A joint undercover investigation by BBC’s Newsnight and the Bureau of Investigative Journalism had uncovered evidences that the Ethiopian government was using billions of dollars of development aid as a tool for political oppression. The investigation has also gathered evidence of mass detentions, the widespread use of torture and extra-judicial killings by the Ethiopian government forces. Yet, Western donors, including Britain – which is the third largest donor to Ethiopia – stand accused of turning a blind eye by continuing to provide aid money despite being warned about the abuses. The aid in question is long-term development aid, not the emergency aid provided in response to the current droughts in Ethiopia and its neighbors in the Horn of Africa.
“We are just waiting on the crop, if we have one meal a day we will survive until the harvest, beyond that there is no hope for us “ (Villager in southern Ethiopia)
“They raped me in a room, one of them was standing on my mouth, and one tied my hand, they were taking turns, I fainted during this.” (Ethiopian woman from the Ogaden)
Another person says, “Whenever fighting has taken place between the rebels and the army, for each army member who is killed, the military goes to the nearest town and, they start killing people,” he said. “For each army member killed, it equals to 10 civilians losses.”
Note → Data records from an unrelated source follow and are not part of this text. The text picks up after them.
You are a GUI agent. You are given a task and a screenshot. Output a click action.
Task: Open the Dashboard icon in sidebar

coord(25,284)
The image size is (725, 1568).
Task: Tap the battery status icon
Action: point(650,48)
As of May 2012, the Oromia Support Group reports 992 and 4407 civilian killings and disappearances, respectively. Most of them are Oromo. Another source of evidence discloses that, in one year only, from November 2012 to November 2013, 301 civil servants and students from the Oromia region were jailed and abducted or disappeared. By no means is this comprehensive information as far as other areas are missed due to inaccessible state of affairs.
Above all, the justification for human rights is that people should live with their dignity and free of suppression. But, in Ethiopia, we notice that, leave alone freedom, human life has became insignificant that does not count even to that of insects. Racist attacks and xenophobic threats are robust in Ethiopia. In order to uncover this and their cynic behavior, they operate in the name of defending terrorism in the region while they themselves are state terrorists that the West is deceived of and pouring uncontrolled fund, which enabled Meles Zenawi to hoard $4bn. His successors pledge to follow and do the same, but nothing different. To this end, before their turn approaches, they collaborate with their neighbor fellow xenophobic criminals and facilitate impunity against the decision of ICC.
Impunity gives the green light to those who commit genocide. If they are not arrested, they and their followers will know they can literally get away with mass murder. They will kill again, and the massacres could become full-scale genocide.
The tragedy is not perpetrators of such inhumanity, but those who keep silent and assist such regimes, specially the main role players like the U.K. and U.S.A. Ethiopia is the second largest aid recipient from the U.K. next to Pakistan. The aid is incremental showing 2010/11: £241m, 2014/15: £390m & change: +61.83 – a total aid 2010-2015 accounts to £1.325bn. In both cases, this does not include military and the so called security investment. It is difficult to convince one that this money did not contribute to such inhumane acts as far as there are ample evidences for doing so.
Sometimes, it is bewildering to complain of dictators on their own for their injustice acts as far as they are supported in any aspects by democrat countries like the U.K. and U.S.A.. Their support of such totalitarian regimes like Ethiopia does escalate the fragile condition of the region in general, and that of Ethiopia in particular, rather than alleviating the problem. Therefore, it is time for the West to listen to different stakeholders of the country and settle this fragile and ferocious condition before it gets beyond reach.